- _Texte fourni_:
-------------------------

L’évangile de Jean développe une théologie des relations entre Dieu le Père et le Fils. Celles-ci sont exprimées par des verbes dont le plus employé est « envoyer » exprimé en grec par deux verbes apostello et pempo.

 

A côté de « envoyer », on trouve aussi le verbe « donner » dont l’étude sera faite, ci-après, dans l’évangile et dans la première épître de Jean. Ce verbe est fréquent aussi dans le reste du Nouveau Testament et de la Bible. « Donner » est une des activités fondamentales de la vie et de la société humaine. Mais si on examine l’occurrence du verbe « donner » dans Jean, on est frappé de ce qu’il est massivement employé en relation avec Jésus qui, soit donne, soit reçoit un don; de plus, le Père est souvent impliqué dans cette relation. En revanche, nous avons le contraire dans les évangiles synoptiques où « donner » impliquant Jésus est rare; on ne le trouve pratiquement qu’en Matthieu 11:27 (Lc 10:22) – « Toutes choses m’ont été données par le Père » – et dans les récits de la Cène (Mt 26:27).

-------------------------

- _Ce qu'il faut faire_:
a – D'après le texte sur l'évangile de Jean, quel verbe est le plus employé pour exprimer les relations entre Dieu le Père et le Fils ?
b – Mettez à jour le passage du texte sur l'évangile de Jean allant de « L’évangile de Jean » à « apostello et pempo. » en remplaçant « théologie » par « doctrine ».
Vous n'aurez pas besoin des enregistrements.

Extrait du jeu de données
-------------------------

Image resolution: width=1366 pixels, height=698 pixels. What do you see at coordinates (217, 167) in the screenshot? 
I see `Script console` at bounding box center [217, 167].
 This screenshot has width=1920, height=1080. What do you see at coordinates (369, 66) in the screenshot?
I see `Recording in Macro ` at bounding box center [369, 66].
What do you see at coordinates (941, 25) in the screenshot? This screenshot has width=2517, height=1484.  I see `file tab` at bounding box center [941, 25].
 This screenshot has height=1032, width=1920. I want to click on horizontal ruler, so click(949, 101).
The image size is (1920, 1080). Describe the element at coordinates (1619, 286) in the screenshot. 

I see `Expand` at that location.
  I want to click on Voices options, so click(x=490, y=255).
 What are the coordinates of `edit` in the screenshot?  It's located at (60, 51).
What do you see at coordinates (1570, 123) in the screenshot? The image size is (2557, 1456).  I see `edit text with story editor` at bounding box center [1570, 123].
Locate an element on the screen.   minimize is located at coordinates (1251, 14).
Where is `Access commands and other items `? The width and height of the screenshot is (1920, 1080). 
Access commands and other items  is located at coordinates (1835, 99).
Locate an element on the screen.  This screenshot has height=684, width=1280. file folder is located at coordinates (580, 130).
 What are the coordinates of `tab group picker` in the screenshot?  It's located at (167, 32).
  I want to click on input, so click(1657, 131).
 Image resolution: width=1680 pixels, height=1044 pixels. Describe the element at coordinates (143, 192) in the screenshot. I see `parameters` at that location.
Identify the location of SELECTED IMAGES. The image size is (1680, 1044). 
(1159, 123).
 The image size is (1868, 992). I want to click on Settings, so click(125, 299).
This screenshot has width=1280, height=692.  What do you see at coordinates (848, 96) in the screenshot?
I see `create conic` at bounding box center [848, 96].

-------------------------

- _Réponses_:
a – Le verbe « envoyer ».

b –
L’évangile de Jean développe une doctrine des relations entre Dieu le Père et le Fils. Celles-ci sont exprimées par des verbes dont le plus employé est « envoyer » exprimé en grec par deux verbes apostello et pempo.